Sugar, which is an organic compound existing most and widely distributed in nature, is a very important class of living matter other than proteins and nucleic acids, not only participating in processes such as cell growth, information transmission, apoptosis and canceration, but also being a main substance for supplying body energy, and plays an important role in life science and pharmaceutical research. Glycosides are molecules made up of a sugar or a derivative of a sugar when the terminal carbon atom is attached to a non-sugar material, and are called carboglycosides because the non-sugar material is attached to the sugar ring by a carbon bond.

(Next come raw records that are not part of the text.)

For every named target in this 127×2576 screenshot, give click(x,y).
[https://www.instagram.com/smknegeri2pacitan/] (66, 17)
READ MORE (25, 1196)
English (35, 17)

Scientists find that the glucoside not only can utilize the specific immune response mechanism of the sugar to develop vaccines, but also can be used for synthesizing drug molecules for treating viruses, and the glucoside has wide application in the field of biological molecules due to the bioactivity of the glucoside. In view of the current state of research, the research on the application of sugar chemistry has become one of the hot spots for the research of chemists and biologists. According to the reports of the literature and the patent, the carbon glycoside is stable under the acidic condition, has better stability in enzyme, is an important glycosidase inhibitor, and is a molecular template for researching the sugar recognition process in organisms.

In view of the anti-inflammatory activity, anti-tumor activity, anti-viral activity, etc. of the glycoside, the research on the synthesis method of the glycoside is increasingly focused. Review studies have shown that the conversion of sugars into intermediates such as sugar radicals, sugar carbenium ions, and sugar carbanions can be used for the synthesis of sugar glycosides. In recent years, due to the abundant chiral centers in sugar structures, the synthesis reaction of sugar carbon glycosides through transition metal catalysis is widely regarded by synthetic chemists, and for example, Heck reaction of glycal and halogenated hydrocarbon, Suzuki reaction of halogenated glycal and organic boron reagent, Stille reaction of halogenated glycal and organic tin reagent, Negishi reaction of halogenated sugar ring and organic zinc reagent, and the like can be used for the synthesis of sugar carbon glycosides. Although the method is multiple, the method also faces the limitations, such as low selectivity of glycosyl anomeric effect, no water and oxygen harsh reaction conditions, poor functional group tolerance and the like, and further application of the method is also restricted.

Disclosure of Invention

Aiming at the technical problems, the patent provides a method for synthesizing beta-type rhamnose carbon glycoside by catalyzing rhamnose and alkyne ester compounds with scandium trifluoromethanesulfonate at high selectivity, which has the advantages of good functional group compatibility, mild reaction conditions, quick and efficient reaction and enrichment of a synthesis method of carbon glycoside compounds.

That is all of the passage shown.